For whatever reason – be it energy, confidence or gameplan – the life drained out of Bolton once a soft penalty was awarded against Dempsey for a tackle at full stretch on the edge of the box on Sean Maguire. Ironically, Joe Garner took the ball from Gibson, then saw his effort saved by Nathan Baxter.

What should have been an edifying moment proved anything but – Baxter producing a few good saves to keep Carlisle at bay before finally being beaten from the spot a minute before the break. This time Gibson held on to the ball, Eoin Toal having been punished for another very debatable handball as he attempted to clear.

Wanderers didn’t change their course in the second half, there was no recognisable concession in tactics or shape to try and shake Carlisle from what had by then become a very comfortable grip on the game.

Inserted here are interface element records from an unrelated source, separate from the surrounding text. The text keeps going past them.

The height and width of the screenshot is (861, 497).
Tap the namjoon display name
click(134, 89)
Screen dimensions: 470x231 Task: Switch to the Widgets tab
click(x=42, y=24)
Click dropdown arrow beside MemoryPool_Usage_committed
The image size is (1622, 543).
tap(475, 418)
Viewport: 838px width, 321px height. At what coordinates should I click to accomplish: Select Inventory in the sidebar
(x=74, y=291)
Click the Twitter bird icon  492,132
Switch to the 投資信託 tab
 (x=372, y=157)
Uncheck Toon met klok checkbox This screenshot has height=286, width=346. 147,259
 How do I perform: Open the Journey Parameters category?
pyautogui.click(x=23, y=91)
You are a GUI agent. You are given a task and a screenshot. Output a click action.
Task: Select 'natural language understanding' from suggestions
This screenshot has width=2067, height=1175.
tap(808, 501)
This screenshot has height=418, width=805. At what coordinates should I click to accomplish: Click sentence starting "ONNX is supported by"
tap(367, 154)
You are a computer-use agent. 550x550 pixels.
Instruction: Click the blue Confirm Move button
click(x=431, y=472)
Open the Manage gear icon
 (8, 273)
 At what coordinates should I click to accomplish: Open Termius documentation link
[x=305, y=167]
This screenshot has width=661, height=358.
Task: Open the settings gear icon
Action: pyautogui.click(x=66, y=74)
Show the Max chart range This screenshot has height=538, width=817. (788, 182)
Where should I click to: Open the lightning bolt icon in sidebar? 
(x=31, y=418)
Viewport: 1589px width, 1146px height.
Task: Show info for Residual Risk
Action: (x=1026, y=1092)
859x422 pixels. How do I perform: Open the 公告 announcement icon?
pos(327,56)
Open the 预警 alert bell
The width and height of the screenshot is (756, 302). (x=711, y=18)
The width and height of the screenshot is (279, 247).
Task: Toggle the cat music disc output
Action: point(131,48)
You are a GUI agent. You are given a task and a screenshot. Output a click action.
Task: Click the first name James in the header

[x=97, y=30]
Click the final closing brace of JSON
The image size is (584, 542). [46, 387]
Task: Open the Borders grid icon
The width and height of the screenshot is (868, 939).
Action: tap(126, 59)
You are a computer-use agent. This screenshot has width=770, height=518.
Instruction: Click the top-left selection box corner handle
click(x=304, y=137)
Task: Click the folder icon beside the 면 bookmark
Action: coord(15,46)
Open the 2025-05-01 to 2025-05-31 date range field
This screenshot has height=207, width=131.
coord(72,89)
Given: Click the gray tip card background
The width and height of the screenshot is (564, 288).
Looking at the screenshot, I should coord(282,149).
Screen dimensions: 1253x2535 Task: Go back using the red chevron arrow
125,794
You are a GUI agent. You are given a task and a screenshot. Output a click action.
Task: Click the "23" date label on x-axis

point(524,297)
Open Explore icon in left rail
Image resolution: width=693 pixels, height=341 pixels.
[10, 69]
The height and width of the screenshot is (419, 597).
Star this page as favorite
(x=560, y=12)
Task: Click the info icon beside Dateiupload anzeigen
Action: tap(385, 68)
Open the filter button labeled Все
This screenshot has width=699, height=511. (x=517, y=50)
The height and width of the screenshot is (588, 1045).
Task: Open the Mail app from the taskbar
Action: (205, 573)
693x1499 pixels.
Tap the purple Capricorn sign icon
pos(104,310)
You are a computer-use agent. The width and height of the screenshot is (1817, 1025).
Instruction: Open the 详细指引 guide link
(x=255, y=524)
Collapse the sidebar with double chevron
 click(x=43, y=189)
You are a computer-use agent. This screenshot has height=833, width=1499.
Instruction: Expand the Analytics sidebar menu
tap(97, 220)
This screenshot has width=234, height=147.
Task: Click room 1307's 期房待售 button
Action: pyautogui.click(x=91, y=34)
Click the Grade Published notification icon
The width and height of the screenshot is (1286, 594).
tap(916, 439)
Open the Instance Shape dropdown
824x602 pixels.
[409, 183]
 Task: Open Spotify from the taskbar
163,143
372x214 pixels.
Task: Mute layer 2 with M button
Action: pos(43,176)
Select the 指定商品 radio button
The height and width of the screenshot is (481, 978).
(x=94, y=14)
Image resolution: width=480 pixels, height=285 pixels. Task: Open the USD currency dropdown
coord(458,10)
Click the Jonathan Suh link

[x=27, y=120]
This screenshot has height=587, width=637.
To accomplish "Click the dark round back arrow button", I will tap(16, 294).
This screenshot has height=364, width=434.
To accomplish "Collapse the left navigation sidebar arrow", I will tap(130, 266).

And that is a great disappointment.

Whereas against Port Vale and Stevenage, heart and passion took over to see the team through in a defensive sense, that very rarely seems to apply when asked to attack. Instead, we got the same deliberate possession football and a startling lack of ideas.

Charles did have a decent chance after pouncing on a spill from Holy but was unable to turn the ball into the net from a very tight angle. It is hard to know how the game might have changed had that goal gone in just after the interval.

Carlisle just carried on. They got a bit of luck with the second goal, Gibson’s pot shot taking a deflection before sailing past Baxter into the top corner.

Evatt had been readying Jon Dadi Bodvarsson and Dan Nlundulu at the time, and though the former’s entrance was greeted with much enthusiasm from home supporters, his impact was frustratingly – if understandably – rusty.

To further aggravate Bolton’s support, Gibson completed his hat-trick a few minutes into stoppage time.

Baxter went up to add another body in the penalty box for a corner – seemingly without instruction from his manager – and the clearance eventually left his empty goal exposed.

It was a down-note on which Wanderers will have to dwell for a fortnight, now, and a result which guarantees a mood of concern will spread right through the international break.

Clearly, it is too early to write Bolton’s automatic promotion hopes off, even though a seven-point gap has now opened up on Oxford United in second. At their best, they have proven themselves capable, but those moments have not yet been consistent enough to lend any credibility to their billing as pre-season favourites.

Comparisons with Phil Neal’s frustrating side of the early nineties continue.

“Everyone seems to know the score, they’ve seen it all before,” so the song goes.

If Wanderers do indeed get motivation from proving people wrong, they won’t have far to look for inspiration in the next couple of weeks.